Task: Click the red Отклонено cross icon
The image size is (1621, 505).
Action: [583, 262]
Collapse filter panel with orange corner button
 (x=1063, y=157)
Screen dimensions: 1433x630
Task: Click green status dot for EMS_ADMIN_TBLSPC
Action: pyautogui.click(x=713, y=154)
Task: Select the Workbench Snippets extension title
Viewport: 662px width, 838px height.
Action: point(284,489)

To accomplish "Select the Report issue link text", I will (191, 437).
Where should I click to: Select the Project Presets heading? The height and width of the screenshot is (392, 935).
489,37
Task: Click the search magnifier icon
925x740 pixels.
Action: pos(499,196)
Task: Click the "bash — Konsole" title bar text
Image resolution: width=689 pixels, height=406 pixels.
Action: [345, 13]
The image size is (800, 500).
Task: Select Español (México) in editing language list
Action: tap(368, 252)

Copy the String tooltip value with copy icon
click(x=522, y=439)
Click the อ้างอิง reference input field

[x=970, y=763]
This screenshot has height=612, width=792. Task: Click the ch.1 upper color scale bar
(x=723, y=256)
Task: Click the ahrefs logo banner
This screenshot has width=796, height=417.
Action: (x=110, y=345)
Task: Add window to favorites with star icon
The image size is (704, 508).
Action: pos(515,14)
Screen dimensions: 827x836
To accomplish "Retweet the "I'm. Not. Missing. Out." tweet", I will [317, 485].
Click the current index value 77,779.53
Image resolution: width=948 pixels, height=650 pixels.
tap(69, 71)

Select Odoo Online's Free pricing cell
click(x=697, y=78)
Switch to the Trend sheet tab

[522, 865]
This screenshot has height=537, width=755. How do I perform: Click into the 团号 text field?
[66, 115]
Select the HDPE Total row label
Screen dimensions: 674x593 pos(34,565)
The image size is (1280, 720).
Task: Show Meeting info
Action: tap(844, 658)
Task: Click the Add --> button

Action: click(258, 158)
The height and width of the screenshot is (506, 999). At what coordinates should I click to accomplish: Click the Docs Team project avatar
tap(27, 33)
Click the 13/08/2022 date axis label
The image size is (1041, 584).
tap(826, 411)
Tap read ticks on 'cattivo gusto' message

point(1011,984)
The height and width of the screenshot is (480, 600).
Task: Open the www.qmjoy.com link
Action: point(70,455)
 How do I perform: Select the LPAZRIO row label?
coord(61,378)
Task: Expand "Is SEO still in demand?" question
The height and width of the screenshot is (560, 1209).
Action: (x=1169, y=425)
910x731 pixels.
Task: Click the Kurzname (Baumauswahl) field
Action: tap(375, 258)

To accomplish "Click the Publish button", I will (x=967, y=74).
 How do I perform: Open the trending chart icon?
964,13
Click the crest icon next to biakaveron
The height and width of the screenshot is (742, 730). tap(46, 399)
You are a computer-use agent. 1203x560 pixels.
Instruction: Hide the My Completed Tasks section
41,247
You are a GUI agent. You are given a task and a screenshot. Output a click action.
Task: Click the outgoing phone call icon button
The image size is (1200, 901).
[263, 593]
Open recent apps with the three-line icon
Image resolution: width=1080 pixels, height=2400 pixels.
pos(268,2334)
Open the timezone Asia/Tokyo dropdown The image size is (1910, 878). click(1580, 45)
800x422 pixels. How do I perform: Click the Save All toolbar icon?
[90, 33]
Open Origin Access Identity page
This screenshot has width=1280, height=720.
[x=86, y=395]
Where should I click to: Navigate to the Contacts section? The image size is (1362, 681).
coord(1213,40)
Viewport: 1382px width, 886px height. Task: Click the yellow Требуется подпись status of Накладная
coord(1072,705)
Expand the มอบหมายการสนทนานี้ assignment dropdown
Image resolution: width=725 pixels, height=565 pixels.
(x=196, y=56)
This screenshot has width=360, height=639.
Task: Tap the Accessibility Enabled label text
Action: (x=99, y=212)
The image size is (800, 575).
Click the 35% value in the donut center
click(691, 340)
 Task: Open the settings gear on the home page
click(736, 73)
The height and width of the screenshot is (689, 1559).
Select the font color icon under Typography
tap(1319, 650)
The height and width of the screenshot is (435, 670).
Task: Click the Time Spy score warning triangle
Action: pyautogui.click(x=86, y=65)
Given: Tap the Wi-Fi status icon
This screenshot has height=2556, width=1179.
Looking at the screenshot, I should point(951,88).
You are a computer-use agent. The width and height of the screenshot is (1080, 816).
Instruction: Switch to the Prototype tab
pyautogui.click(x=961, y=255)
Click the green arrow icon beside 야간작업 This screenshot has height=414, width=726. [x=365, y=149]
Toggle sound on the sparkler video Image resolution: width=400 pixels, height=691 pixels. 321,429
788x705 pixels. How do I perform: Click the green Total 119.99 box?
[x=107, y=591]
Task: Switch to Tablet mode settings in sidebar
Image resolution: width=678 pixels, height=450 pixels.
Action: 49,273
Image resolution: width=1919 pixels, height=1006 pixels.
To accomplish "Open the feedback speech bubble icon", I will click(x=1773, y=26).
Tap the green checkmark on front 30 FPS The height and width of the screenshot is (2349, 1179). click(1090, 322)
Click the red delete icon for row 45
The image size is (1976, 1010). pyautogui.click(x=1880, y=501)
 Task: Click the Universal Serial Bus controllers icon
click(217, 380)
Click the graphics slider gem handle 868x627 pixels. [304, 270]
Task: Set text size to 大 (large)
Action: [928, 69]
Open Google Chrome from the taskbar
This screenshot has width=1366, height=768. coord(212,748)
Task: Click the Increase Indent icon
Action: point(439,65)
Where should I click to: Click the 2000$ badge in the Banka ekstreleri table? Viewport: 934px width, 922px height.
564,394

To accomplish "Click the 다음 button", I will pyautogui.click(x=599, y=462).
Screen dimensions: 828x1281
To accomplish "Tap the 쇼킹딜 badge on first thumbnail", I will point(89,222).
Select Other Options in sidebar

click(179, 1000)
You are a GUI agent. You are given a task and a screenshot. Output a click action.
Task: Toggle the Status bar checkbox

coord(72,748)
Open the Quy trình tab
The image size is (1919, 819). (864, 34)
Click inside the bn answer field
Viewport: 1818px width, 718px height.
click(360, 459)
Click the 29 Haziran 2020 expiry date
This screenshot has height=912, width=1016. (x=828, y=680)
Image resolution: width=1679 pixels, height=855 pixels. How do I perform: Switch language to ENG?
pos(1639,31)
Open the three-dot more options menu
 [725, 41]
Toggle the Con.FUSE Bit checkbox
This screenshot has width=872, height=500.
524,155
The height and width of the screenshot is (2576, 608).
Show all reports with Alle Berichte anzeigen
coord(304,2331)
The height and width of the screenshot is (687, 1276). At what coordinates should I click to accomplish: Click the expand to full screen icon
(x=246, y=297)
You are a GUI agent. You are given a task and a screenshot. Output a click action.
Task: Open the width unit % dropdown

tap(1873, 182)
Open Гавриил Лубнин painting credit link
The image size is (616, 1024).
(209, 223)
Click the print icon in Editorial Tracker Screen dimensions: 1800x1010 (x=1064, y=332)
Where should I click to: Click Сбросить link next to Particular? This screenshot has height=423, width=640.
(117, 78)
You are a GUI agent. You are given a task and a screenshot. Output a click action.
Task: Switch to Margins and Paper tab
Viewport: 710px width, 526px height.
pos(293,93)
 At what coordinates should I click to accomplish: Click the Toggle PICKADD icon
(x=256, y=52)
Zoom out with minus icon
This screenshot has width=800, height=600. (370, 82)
┄┄┄┄┄┄┄┄┄┄
> _Task brief_
Please show the lines of the material that contain the string "title".

> _Output_
Task: Select the Workbench Snippets extension title
Task: Click the "bash — Konsole" title bar text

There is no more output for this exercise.